After Tuesday’s oral arguments, CNN’s legal analyst Jeffrey Toobin warned, “I think people have always underestimated how political a body the Supreme Court is. . . . This is an incredibly activist court, especially when — sorry, I mean if — it overturns health care.”
This criticism is the hardest to debunk mostly because it is so vague. Liberals and conservatives alike have decried rulings they disliked as “judicial activism,” when the justices were simply upholding the law. (For an example, take conservatives’ reaction to Texas v. Johnson, in which the Court overturned a ban on flag burning as a violation of the First Amendment.)
A judicial activist is a justice who imposes his own vision of justice in place of the people’s, as indicated through the laws passed by their elected representatives and the Constitution. Discerning the original understanding of Constitution is an extremely difficult exercise, no doubt. But the assumption that the conservative justices aren’t ruling in good faith is unwarranted.

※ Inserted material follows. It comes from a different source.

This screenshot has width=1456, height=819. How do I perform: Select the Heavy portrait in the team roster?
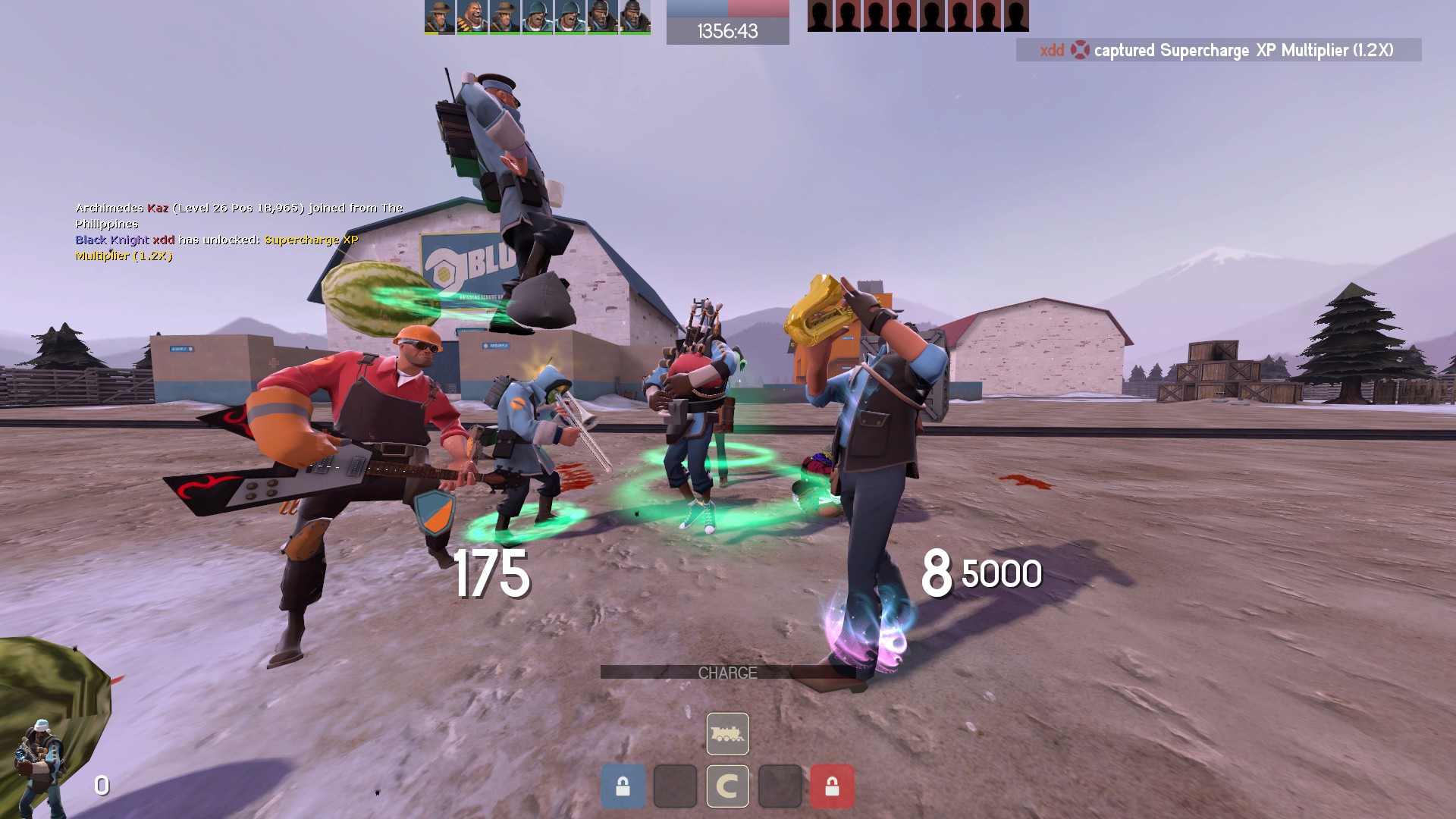coord(472,17)
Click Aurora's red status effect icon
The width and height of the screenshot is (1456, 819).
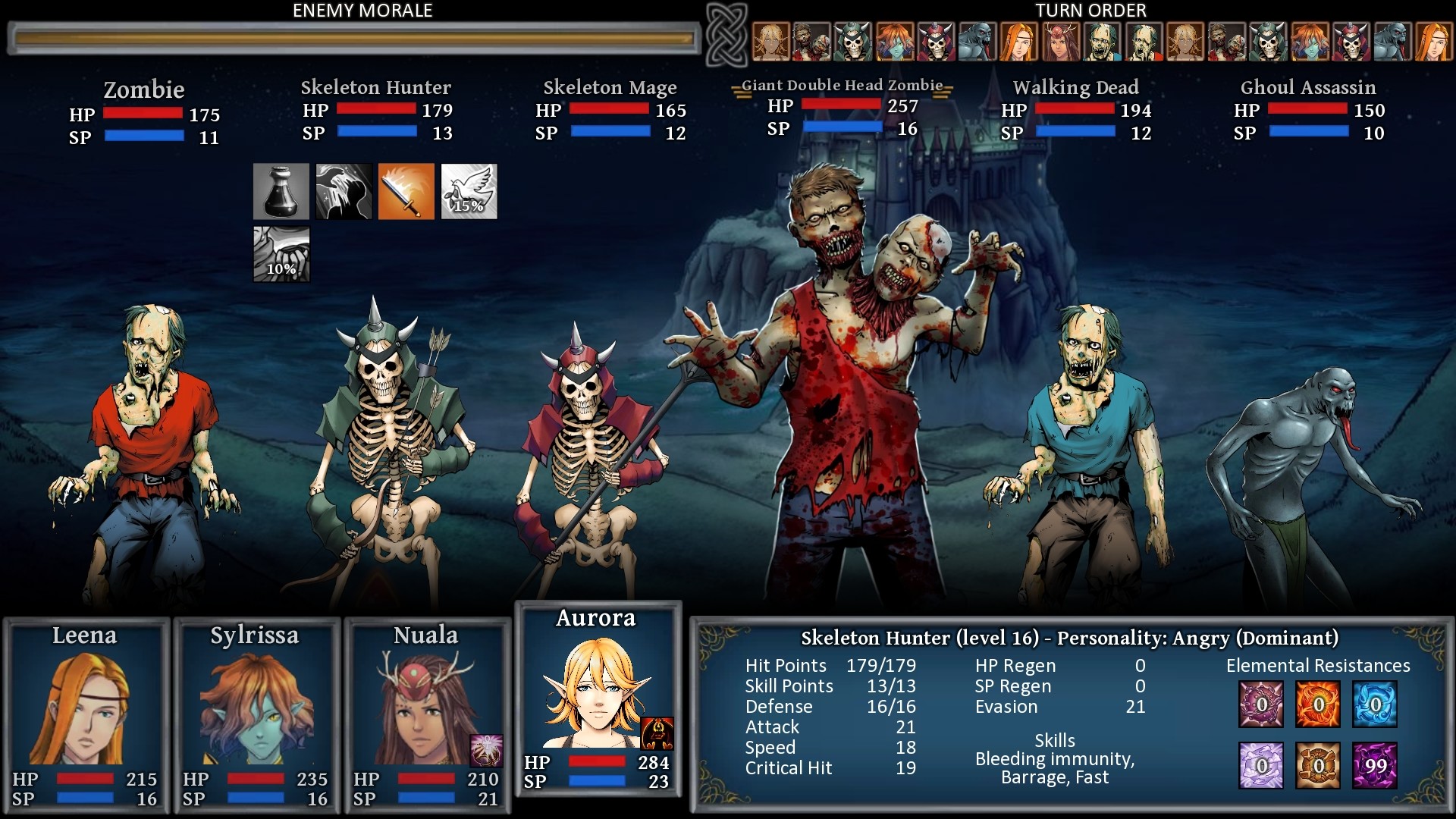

In recent reports, it’s been noted that 20 percent of the Court’s cases were decided 5–4 in the 2010 term. True, but 48 percent of the cases were decided 9–0, which reflects a pattern that has held for years. Is the Roberts Court any more divided than the William Rehnquist Court in 2000, when 30 percent of the cases were decided 5–4? Is the fact that Roberts and Alito agree 96 percent of the time really more troubling than the fact that Justices Elena Kagan and Sonia Sotomayor agree 94 percent of the time?
It is still entirely possible that the justices will vote to uphold the mandate by 5–4 or even 6–3. And the Left’s overreaction to their aggressive questioning — its threat that the Court will “lose legitimacy” if it overturns the mandate — shows a total disrespect for the rule of law.
— Brian Bolduc is an editorial associate for National Review.